*Description of the task:* Rewrite the lines starting with the one containing "Click the Debug bug icon in left IDEA" and going on through the end of the records, keeping the requests as they are. Scale every coordinate in the answers by 1.65 and round it to a whole number, with halves rounded up.

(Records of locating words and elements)
/---
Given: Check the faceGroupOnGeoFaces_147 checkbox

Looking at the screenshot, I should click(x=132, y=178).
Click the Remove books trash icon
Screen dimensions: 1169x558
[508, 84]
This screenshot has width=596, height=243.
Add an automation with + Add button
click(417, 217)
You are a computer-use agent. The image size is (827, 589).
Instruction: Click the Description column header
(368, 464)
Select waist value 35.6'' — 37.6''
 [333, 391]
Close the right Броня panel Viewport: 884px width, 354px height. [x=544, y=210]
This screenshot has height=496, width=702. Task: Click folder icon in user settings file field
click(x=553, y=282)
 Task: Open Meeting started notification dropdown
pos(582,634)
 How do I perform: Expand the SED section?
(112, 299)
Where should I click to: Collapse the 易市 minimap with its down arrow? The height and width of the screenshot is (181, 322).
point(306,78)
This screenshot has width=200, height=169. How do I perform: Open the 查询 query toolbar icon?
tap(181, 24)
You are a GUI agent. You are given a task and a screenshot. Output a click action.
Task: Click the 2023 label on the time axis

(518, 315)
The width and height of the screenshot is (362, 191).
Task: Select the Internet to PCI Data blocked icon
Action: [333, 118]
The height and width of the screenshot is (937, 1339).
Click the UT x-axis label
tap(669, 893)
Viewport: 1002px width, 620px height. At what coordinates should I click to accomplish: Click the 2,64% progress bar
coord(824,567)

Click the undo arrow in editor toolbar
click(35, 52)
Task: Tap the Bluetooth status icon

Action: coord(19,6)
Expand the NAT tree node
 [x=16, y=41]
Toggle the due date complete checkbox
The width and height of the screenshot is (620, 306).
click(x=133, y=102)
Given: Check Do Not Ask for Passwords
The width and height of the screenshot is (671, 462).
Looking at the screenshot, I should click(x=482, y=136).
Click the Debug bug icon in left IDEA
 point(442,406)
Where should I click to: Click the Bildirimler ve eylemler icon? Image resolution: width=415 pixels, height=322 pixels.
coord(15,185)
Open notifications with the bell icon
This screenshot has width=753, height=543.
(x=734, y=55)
\---
*Solution to the problem:*
Click the Debug bug icon in left IDEA
 point(729,670)
Where should I click to: Click the Bildirimler ve eylemler icon? Image resolution: width=415 pixels, height=322 pixels.
coord(25,305)
Open notifications with the bell icon
This screenshot has width=753, height=543.
(x=1211, y=91)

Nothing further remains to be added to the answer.